**Work task:**
Each record below should be given again exactly as it reads.

**Collection entries:**

● ● ● ● ●

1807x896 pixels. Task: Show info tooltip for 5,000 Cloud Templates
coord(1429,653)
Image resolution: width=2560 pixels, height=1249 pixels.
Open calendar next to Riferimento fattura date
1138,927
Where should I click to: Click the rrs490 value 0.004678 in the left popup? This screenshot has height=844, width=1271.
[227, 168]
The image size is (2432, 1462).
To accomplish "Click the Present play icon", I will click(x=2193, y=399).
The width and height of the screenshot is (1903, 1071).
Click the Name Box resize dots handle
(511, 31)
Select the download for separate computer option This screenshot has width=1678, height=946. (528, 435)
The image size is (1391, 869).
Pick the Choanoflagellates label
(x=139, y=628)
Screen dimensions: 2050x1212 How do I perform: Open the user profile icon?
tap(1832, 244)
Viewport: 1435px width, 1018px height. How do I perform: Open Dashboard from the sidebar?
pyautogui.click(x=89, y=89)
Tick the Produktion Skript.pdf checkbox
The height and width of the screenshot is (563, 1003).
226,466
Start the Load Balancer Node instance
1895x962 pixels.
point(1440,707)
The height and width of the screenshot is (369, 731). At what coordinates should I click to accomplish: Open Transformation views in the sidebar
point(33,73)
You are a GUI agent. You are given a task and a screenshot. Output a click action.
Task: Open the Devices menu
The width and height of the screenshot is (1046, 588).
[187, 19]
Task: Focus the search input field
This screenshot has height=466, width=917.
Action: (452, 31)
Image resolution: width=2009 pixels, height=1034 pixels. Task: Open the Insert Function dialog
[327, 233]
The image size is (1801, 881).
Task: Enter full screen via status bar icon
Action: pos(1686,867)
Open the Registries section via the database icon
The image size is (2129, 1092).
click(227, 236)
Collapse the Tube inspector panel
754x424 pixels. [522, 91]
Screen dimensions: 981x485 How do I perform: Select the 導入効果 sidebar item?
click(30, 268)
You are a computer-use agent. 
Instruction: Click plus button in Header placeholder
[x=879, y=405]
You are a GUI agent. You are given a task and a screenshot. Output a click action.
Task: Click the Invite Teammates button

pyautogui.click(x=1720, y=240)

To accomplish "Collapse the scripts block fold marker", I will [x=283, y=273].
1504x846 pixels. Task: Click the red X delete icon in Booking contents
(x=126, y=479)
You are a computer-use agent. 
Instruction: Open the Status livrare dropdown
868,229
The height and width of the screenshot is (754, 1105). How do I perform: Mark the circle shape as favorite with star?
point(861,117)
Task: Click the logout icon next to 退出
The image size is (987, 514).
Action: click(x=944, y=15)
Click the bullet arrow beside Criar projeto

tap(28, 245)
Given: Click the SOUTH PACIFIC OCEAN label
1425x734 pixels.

● ● ● ● ●

**Solution for this task:**
1807x896 pixels. Task: Show info tooltip for 5,000 Cloud Templates
coord(1429,653)
Image resolution: width=2560 pixels, height=1249 pixels.
Open calendar next to Riferimento fattura date
1138,927
Where should I click to: Click the rrs490 value 0.004678 in the left popup? This screenshot has height=844, width=1271.
[227, 168]
The image size is (2432, 1462).
To accomplish "Click the Present play icon", I will click(x=2193, y=399).
The width and height of the screenshot is (1903, 1071).
Click the Name Box resize dots handle
(511, 31)
Select the download for separate computer option This screenshot has width=1678, height=946. (528, 435)
The image size is (1391, 869).
Pick the Choanoflagellates label
(x=139, y=628)
Screen dimensions: 2050x1212 How do I perform: Open the user profile icon?
tap(1832, 244)
Viewport: 1435px width, 1018px height. How do I perform: Open Dashboard from the sidebar?
pyautogui.click(x=89, y=89)
Tick the Produktion Skript.pdf checkbox
The height and width of the screenshot is (563, 1003).
226,466
Start the Load Balancer Node instance
1895x962 pixels.
point(1440,707)
The height and width of the screenshot is (369, 731). At what coordinates should I click to accomplish: Open Transformation views in the sidebar
point(33,73)
You are a GUI agent. You are given a task and a screenshot. Output a click action.
Task: Open the Devices menu
The width and height of the screenshot is (1046, 588).
[187, 19]
Task: Focus the search input field
This screenshot has height=466, width=917.
Action: (452, 31)
Image resolution: width=2009 pixels, height=1034 pixels. Task: Open the Insert Function dialog
[327, 233]
The image size is (1801, 881).
Task: Enter full screen via status bar icon
Action: pos(1686,867)
Open the Registries section via the database icon
The image size is (2129, 1092).
click(227, 236)
Collapse the Tube inspector panel
754x424 pixels. [522, 91]
Screen dimensions: 981x485 How do I perform: Select the 導入効果 sidebar item?
click(30, 268)
You are a computer-use agent. 
Instruction: Click plus button in Header placeholder
[x=879, y=405]
You are a GUI agent. You are given a task and a screenshot. Output a click action.
Task: Click the Invite Teammates button

pyautogui.click(x=1720, y=240)

To accomplish "Collapse the scripts block fold marker", I will [x=283, y=273].
1504x846 pixels. Task: Click the red X delete icon in Booking contents
(x=126, y=479)
You are a computer-use agent. 
Instruction: Open the Status livrare dropdown
868,229
The height and width of the screenshot is (754, 1105). How do I perform: Mark the circle shape as favorite with star?
point(861,117)
Task: Click the logout icon next to 退出
The image size is (987, 514).
Action: click(x=944, y=15)
Click the bullet arrow beside Criar projeto

tap(28, 245)
Given: Click the SOUTH PACIFIC OCEAN label
1425x734 pixels.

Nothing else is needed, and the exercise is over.